:: EXTRAIT ::
Théâtre
Claude Regy dans un Intérieur splendide injecté dans un Japon paralysé

Claude Regy dans un Intérieur splendide injecté dans un Japon paralysé

21 September 2014 | PAR Amelie Blaustein Niddam

Présenté au Festival d’Avignon, la mise en scène par Claude Regy du texte de Maeterlinck a été perçue comme le chef d’oeuvre de cette 68e édition. Arrivé au Festival d’Automne, le génie est confirmé.

[rating=5]

Regy a 91 ans et à voir l’expérimental Intérieur, on lui en donne 22 max. Il offre ici un respect de l’intention de la pièce tout en la transmuant dans un Japon post Fukushima. La pièce elle a 120 ans et son thème, l’annonce d’un mort, est éternel. A sa création le dramaturge Belge a voulu que les personnages de la maison, ceux qui sont à l’intérieur soient muet, emplis de la sérénité de ceux qui n’ont pas encore conscience du drame à contrario de “la foule” de l’extérieur qui elle sait qu’une jeune femme a été retrouvée sans vie dans le lac. La question est : comment annoncer à cette famille et particulièrement à cette mère qui couche tendrement son enfant, seul personnage vetu de blanc, que sa fille est morte.

Pour découper l’espace Regy ne se sert que de la lumière qui trace une barrière entre deux zones. La maison clôt le plateau par un arc alors que l’extérieur englobe le public, qui est appelé à entrer et à sortir de la salle en gardant le silence. La communion est totale et le geste qui voit les comédiens non pas marcher mais osciller sur le sol fait de sable blanc. Eux, dedans comme dehors sont en noir. Eux sont des comédiens japonais issus du théâtre de Shizouoka et le spectacle fonctionne d’autant mieux qu’il se donne dans la blanche Maison de la Culture du Japon à Paris. Les scènes résonnent avec l’actualité récente du drame de Fukushima. Eux, dedans comme dehors, restent sobres, quasi placides, dans une gestuelle qui inspire Nordey faite de bras et de jambes qui épousent plus les angles que les rondeurs.

:: DONNÉES FOURNIES ::
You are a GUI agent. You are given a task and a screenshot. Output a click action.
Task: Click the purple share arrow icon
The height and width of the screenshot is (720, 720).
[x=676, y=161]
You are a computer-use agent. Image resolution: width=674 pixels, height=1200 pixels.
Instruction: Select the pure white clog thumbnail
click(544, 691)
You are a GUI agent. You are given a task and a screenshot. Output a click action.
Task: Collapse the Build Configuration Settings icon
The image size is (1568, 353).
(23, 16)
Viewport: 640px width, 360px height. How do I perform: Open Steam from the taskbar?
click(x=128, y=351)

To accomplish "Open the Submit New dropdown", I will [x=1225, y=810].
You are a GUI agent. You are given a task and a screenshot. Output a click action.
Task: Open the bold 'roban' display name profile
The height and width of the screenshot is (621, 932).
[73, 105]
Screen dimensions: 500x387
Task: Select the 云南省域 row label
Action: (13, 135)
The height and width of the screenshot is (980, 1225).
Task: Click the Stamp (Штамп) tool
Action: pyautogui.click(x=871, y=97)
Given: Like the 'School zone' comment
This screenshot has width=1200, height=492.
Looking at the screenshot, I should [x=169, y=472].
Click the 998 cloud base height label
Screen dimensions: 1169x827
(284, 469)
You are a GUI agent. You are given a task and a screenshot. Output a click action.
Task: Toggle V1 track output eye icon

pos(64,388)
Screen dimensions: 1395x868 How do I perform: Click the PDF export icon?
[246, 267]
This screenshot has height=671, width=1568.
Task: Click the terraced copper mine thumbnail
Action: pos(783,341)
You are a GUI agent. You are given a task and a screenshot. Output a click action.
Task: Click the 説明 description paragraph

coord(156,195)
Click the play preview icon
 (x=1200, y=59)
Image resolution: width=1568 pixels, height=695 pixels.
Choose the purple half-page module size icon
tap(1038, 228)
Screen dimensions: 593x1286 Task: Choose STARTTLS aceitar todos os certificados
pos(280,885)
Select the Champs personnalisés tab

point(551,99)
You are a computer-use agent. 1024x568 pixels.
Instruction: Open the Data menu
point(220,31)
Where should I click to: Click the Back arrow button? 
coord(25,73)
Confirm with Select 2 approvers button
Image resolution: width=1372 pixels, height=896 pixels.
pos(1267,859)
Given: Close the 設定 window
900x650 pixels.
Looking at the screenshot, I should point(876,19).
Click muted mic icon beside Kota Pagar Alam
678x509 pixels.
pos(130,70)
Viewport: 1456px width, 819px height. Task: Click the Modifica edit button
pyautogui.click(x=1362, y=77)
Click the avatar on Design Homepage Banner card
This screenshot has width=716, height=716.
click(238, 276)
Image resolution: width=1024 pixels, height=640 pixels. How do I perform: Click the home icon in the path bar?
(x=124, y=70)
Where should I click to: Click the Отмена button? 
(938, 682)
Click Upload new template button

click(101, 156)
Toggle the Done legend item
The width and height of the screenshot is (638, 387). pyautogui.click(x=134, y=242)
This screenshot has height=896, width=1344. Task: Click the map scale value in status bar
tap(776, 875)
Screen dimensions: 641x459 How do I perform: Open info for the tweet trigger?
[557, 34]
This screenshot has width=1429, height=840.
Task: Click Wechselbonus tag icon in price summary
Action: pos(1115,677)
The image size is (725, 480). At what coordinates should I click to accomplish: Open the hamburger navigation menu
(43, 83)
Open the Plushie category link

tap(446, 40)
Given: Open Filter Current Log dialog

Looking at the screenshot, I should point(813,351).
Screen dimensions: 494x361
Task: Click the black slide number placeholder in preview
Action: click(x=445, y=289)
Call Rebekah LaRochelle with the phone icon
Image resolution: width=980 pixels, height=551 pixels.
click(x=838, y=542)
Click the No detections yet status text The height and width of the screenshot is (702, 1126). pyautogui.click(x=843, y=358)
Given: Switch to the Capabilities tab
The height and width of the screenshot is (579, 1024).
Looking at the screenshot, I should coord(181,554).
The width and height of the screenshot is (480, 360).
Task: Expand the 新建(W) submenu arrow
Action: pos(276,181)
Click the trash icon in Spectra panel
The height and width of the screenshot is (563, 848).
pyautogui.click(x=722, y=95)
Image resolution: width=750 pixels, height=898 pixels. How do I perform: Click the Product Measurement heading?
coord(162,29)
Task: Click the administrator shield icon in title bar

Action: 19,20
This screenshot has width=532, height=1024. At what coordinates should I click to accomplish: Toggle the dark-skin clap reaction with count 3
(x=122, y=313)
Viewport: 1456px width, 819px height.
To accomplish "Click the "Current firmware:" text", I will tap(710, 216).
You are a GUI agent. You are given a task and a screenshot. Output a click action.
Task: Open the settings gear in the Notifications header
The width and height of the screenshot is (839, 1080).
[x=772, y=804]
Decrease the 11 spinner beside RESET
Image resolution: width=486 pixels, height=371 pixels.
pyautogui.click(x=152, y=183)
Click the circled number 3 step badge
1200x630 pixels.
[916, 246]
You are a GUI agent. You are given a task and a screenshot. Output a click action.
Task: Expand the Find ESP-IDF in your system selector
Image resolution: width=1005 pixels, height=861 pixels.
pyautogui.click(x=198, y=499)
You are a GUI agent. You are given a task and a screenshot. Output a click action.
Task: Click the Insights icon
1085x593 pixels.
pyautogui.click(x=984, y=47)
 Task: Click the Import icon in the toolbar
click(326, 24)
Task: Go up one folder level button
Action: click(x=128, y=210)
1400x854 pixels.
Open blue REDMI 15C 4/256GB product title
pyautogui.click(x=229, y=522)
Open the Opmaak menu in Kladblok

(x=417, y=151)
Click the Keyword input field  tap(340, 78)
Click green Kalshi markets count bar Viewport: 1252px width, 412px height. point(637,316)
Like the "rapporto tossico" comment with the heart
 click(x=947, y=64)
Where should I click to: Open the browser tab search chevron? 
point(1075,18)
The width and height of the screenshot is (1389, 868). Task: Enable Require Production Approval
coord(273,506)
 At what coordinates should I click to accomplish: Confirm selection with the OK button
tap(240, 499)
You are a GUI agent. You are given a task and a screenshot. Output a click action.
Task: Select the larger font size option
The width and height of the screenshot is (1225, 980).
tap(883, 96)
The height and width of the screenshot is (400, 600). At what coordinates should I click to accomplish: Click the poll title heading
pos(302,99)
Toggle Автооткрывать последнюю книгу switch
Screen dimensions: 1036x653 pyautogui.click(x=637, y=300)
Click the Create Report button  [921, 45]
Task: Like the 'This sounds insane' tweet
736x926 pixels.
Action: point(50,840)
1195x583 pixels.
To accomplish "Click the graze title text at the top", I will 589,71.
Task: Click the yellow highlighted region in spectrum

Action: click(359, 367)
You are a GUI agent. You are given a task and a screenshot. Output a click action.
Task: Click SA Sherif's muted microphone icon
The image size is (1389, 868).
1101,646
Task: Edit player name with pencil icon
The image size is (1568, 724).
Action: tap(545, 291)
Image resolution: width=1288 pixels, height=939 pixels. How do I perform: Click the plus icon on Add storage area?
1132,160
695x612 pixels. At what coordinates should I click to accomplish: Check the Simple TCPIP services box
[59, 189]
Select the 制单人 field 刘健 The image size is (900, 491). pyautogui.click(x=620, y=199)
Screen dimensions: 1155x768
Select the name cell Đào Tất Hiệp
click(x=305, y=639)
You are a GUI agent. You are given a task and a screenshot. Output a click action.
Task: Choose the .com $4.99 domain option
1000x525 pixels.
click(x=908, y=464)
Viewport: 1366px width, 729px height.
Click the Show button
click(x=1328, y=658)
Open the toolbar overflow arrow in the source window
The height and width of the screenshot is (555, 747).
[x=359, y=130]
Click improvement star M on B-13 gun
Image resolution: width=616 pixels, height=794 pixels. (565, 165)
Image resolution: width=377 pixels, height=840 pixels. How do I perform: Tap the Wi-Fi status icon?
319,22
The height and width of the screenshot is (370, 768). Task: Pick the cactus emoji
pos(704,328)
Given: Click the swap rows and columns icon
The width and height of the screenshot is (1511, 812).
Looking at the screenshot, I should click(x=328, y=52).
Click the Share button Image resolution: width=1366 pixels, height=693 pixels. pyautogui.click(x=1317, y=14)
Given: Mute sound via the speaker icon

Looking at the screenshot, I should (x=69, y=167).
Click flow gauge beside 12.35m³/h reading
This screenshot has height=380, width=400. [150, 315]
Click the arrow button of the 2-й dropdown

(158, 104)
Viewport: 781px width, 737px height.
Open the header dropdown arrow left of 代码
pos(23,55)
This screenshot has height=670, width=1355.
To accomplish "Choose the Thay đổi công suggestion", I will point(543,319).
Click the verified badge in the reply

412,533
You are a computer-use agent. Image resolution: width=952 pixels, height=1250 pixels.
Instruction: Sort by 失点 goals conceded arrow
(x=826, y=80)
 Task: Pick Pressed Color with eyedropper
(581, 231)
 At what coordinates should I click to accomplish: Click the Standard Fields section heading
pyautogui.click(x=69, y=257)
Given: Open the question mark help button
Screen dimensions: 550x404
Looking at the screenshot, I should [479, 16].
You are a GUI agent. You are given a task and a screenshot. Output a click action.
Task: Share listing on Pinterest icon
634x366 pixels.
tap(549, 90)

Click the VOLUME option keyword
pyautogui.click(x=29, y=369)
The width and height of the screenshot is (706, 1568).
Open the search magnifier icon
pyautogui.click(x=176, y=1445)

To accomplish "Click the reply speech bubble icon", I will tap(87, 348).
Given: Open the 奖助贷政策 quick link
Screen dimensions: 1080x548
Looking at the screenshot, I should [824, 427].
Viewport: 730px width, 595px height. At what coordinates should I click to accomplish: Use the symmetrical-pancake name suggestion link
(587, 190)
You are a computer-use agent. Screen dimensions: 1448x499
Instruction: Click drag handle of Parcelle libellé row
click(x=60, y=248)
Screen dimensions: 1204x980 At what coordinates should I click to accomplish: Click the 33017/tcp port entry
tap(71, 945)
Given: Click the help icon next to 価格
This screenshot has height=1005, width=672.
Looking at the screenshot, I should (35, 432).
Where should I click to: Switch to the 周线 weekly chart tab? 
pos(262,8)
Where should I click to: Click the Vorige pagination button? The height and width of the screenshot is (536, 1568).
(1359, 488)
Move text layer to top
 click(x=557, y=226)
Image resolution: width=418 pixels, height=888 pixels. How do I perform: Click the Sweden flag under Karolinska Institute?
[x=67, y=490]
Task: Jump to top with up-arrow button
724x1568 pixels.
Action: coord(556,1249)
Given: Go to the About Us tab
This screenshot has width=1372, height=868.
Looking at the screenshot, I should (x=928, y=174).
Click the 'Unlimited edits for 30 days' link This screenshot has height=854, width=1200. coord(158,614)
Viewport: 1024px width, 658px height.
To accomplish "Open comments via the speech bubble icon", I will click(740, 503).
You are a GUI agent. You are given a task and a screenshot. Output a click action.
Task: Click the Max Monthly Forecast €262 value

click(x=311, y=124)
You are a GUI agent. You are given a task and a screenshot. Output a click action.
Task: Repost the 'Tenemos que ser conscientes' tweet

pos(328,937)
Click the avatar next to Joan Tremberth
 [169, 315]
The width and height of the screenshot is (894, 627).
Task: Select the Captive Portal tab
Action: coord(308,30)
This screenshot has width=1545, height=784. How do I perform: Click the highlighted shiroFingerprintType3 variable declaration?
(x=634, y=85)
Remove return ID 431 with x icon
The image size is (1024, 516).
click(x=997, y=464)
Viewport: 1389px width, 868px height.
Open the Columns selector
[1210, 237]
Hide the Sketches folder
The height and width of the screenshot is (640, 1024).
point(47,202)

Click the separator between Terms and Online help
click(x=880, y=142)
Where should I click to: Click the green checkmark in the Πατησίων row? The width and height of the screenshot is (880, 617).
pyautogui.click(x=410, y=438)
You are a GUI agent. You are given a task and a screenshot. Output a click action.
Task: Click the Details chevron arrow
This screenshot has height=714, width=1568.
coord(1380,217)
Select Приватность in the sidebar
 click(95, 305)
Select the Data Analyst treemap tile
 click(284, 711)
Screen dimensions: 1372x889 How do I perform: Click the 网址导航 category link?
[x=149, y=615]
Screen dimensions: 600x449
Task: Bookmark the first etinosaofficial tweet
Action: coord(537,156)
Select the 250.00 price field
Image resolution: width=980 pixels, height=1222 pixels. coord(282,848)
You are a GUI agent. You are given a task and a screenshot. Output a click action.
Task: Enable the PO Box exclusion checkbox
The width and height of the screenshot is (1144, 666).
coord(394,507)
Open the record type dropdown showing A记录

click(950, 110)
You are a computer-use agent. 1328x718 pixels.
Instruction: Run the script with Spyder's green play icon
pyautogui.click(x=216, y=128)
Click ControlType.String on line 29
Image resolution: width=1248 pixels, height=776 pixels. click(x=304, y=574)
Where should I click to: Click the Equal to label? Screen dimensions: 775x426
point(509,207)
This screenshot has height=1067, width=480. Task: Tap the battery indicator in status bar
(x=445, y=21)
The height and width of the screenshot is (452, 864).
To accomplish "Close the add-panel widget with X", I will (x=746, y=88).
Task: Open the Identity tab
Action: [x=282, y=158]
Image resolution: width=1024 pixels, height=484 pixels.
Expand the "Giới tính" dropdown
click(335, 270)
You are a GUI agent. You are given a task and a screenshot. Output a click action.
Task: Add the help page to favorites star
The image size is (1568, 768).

:: ACTION DEMANDÉE A ::
Recopiez dans l'extrait le passage allant de "Regy a 91 ans" jusqu'à "fille est morte." inclus.
:: ACTION DEMANDÉE B ::
Pour chaque affirmation, dites par oui ou par non si elle concorde avec l'extrait, en citant mot pour mot les mots qui tranchent. (i) Claude Regy a 91 ans. (ii) Les comédiens du spectacle sont issus du théâtre de Shizouoka. (iii) Les comédiens qui jouent l'extérieur de la maison sont vêtus de blanc.

:: RÉSULTAT A ::
Regy a 91 ans et à voir l’expérimental Intérieur, on lui en donne 22 max. Il offre ici un respect de l’intention de la pièce tout en la transmuant dans un Japon post Fukushima. La pièce elle a 120 ans et son thème, l’annonce d’un mort, est éternel. A sa création le dramaturge Belge a voulu que les personnages de la maison, ceux qui sont à l’intérieur soient muet, emplis de la sérénité de ceux qui n’ont pas encore conscience du drame à contrario de “la foule” de l’extérieur qui elle sait qu’une jeune femme a été retrouvée sans vie dans le lac. La question est : comment annoncer à cette famille et particulièrement à cette mère qui couche tendrement son enfant, seul personnage vetu de blanc, que sa fille est morte.

:: RÉSULTAT B ::
(i) Oui : « Regy a 91 ans ».
(ii) Oui : « Eux sont des comédiens japonais issus du théâtre de Shizouoka ».
(iii) Non : « Eux, dedans comme dehors sont en noir ».